INSTRUCTIONS TO FOLLOW
Please list, by party names only, each case that the tribunal order below gives under "Referred Cases / Judgments".

Referred Sections: Section 195 of the Act. Section 5 and 9, Section 9(l)(vii) Sub-section (1) Section 9(1 )(vii) of the I.T. Section 5(2) Sub-Section 2 Section 90(2)
Referred Cases / Judgments: Gama Industries Coimbatur Ltd. Vs. CIT (2012) 54 SOT 104 (Che.Tri.) Grasim Industries Ltd. & ors Vs. CIT(A) (2011) 332 ITR 276 ACIT Vs. Paradigim Geo Physical Pvt. Ltd. (2008) 11 DTR 174 (Del. Tri.). GVK Industries vs. ITO (2015) 54 taxmann.com 347 (SC) AP Limited and another Vs. CIT(A) (1999) 239 ITR 587.
1 ITA No. 715/Del/2016
IN THE INCOME TAX APPELLATE TRIBUNAL
DELHI BENCH: `F' NEW DELHI
BEFORE SHRI R. K. PANDA, ACCOUNTANT MEMBER
AND
MS SUCHITRA KAMBLE, JUDICIAL MEMBER
ITA No. 715/DEL/2016 ( A.Y 2012-13)
Pure Software Pvt. Ltd. Vs ITO
C/o. M/s RRA Tax India, Ward-20(2)
D-28, South Extension, Part-1 C. R. Building
New Delhi New Delhi
AADCP5432B
(APPELLANT) (RESPONDENT)
Appellant by Dr. Rakesh Gupta, Sh. Somil
Aggarwal, Sh. Deepesh Garg,
& Sh. Shubham Sobti, Advs
Respondent by Sh. Surender Pal, Sr. DR
Date of Hearing 06.06.2019
Date of Pronouncement 19.06.2019
ORDER
PER SUCHITRA KAMBLE, JM
This appeal is filed by the assessee against the order dated 23/12/2015
passed by CIT(A)-7 for Assessment Year 2012-13.
2. The grounds of appeal are as under:-
1. "That having regard to the facts and circumstances of the case, Ld. CIT(A)
has erred in law and on facts in confirming the action of Ld. AO in making
disallowance of Rs.20,02,770/- u/s 40(a)(i) of the Act on account of non
deduction of TDS on payment made to two non-residents i.e. J2S Inc, USA
and Navos B.V.B.A., Belgium and in invoking the provisions of section 195 of
the Act.

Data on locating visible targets
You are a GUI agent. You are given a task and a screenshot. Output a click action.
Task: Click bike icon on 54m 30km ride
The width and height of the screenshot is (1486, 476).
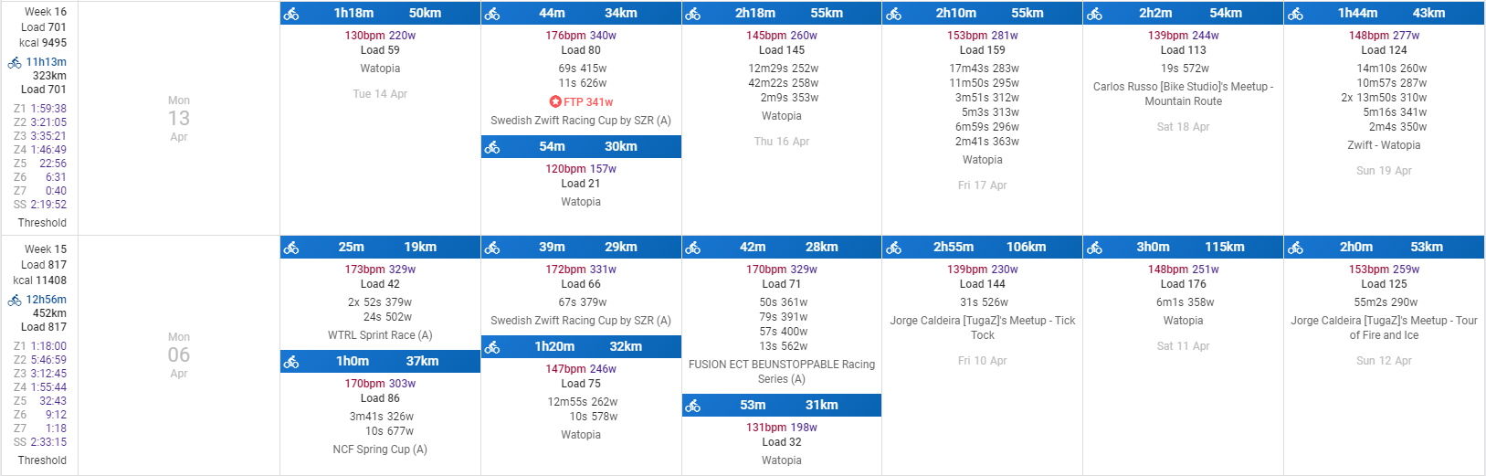coord(492,147)
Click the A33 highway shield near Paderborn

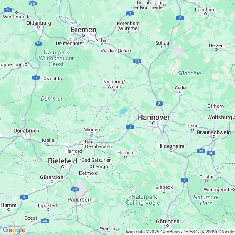(x=74, y=189)
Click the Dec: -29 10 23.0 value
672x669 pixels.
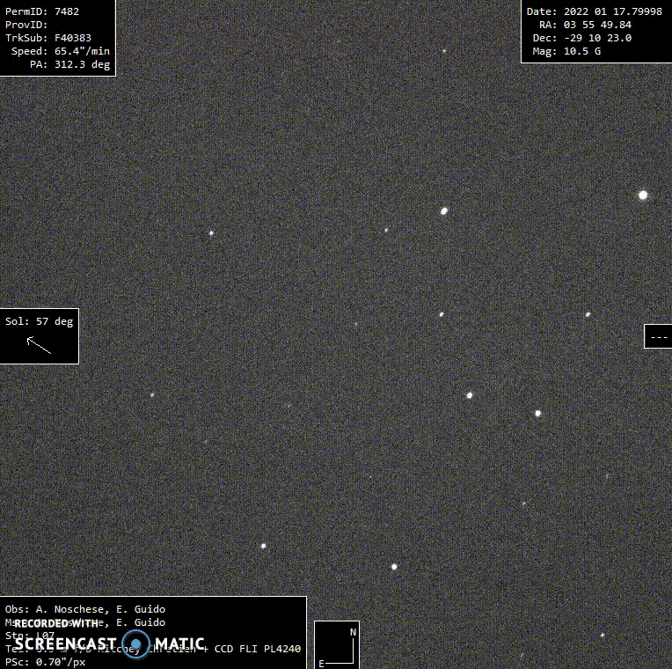[x=581, y=38]
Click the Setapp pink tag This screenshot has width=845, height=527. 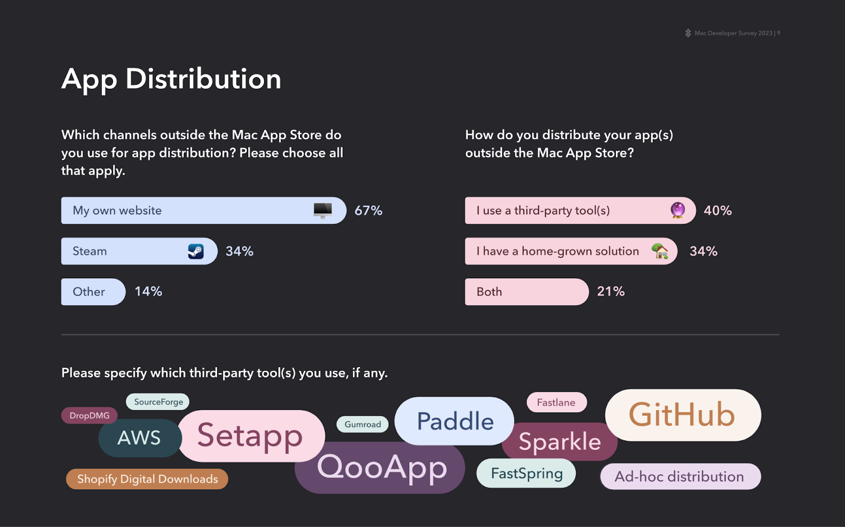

ANSWER BELOW
- Gama Industries Coimbatur Ltd. Vs. CIT
- Grasim Industries Ltd. & ors Vs. CIT(A)
- ACIT Vs. Paradigim Geo Physical Pvt. Ltd.
- GVK Industries vs. ITO
- AP Limited and another Vs. CIT(A)